党首討論 「歴史的使命」果たすには

 自分たちが作った制度なのに、成果を出すための前向きな努力も工夫もせず、ただ無責任に投げ出す。そうであれば身勝手な言い分にしか聞こえない。

 国会の党首討論のことだ。軽々しく「歴史的使命は終わった」と言い放った自民党総裁の安倍晋三首相と立憲民主党の枝野幸男代表は猛省してほしい。

 国会改革の一環で2000年に本格導入された党首討論がこのところ、十分に機能していないのは事実だ。原則週1回が守られず、14年には与野党で月1回を申し合わせたが、昨年は1回も開かれなかった。

 だからと言って、与野党の党首が一対一で国の在り方や重要政策を議論することに意義がないと決め付けるのは早計だ。

 どうすれば効果的で意義深い討論にできるか。

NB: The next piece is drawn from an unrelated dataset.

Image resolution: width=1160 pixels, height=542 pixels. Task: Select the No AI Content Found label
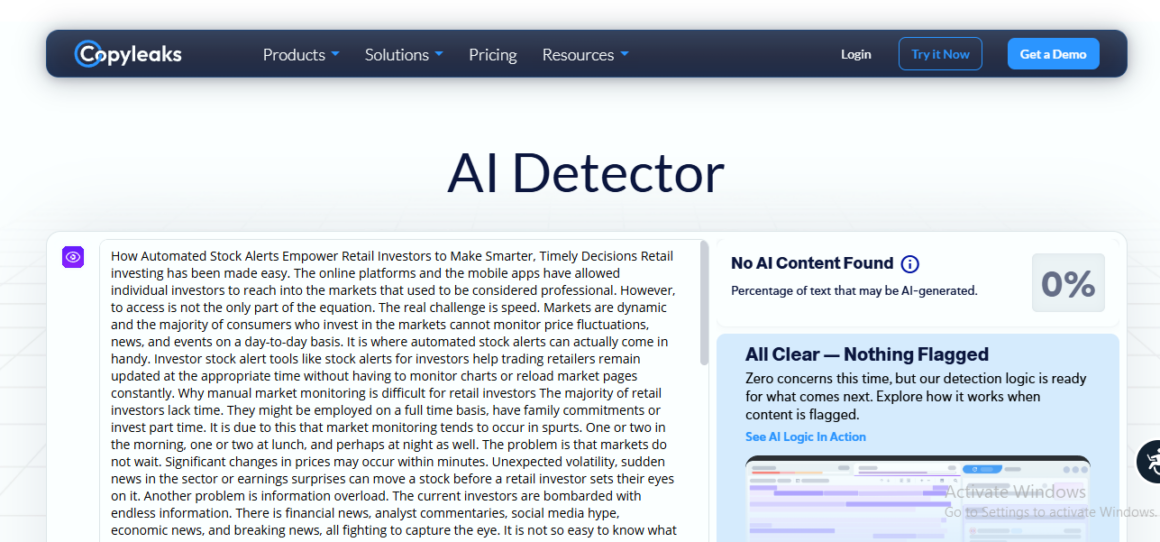click(x=812, y=263)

党首はその方策にこそ力を注ぐべきである。

 今国会では5月30日と6月27日に党首討論があった。5月の討論終了後に「歴史的使命は終わった」と怒ったのは枝野氏だった。枝野氏の持ち時間19分のうち、首相が思い出話や聞かれてもいないことを12分も話し続け、3回しか発言できなかった不満をぶちまけたのだ。

 その意趣返しだったのか、6月の討論で枝野氏は6分にわたり政権批判をまくしたてた。反論しきれなかった首相が討論の中で「歴史的使命は終わった」と吐き捨てるように言った。

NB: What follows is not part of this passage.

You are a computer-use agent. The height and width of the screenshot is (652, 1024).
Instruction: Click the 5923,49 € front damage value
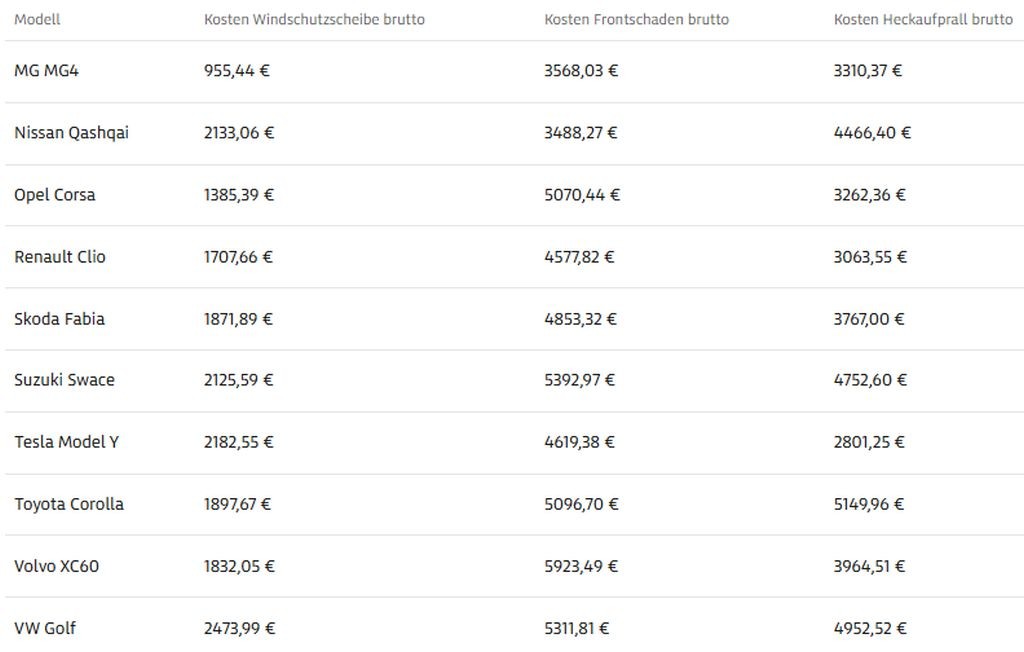coord(581,566)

 見苦しい応酬である。党首としても国会議員としてもあるまじき、大人げない振る舞いとしか言いようがない。

 党首討論とは何か。衆参両院の「国家基本政策委員会」合同審査会という正式名称の通り、与野党が国政の論点を明確にして国民の理解を深め、場合によっては一定の方向性を見いだして、国の基本政策を前進させる場である。

 首相と枝野氏のやりとりを目の当たりにした日本維新の会の片山虎之助共同代表は「制度を育てるなら、在り方や時間を本気で考えないといけない」と指摘した。同感である。自民党の小泉進次郎氏ら中堅・若手を含む超党派議員グループも制度改善を論議するという。

 1回の討論が全体で45分では野党が「多弱化」する中、各党の持ち時間は数分から十数分と細分化される。これでは十分な討論ができない。定例化もぜひ実現する必要がある。

 ただし、どんなに改善しても党首自身の政治姿勢が厳しく問われるのは言うまでもない。

 首相には野党党首と真正面から向き合って討論する姿勢を求めたい。野党の党首もまた、政権担当能力が試されるという緊張感が必要だ。「歴史的使命」は決して終わっていない。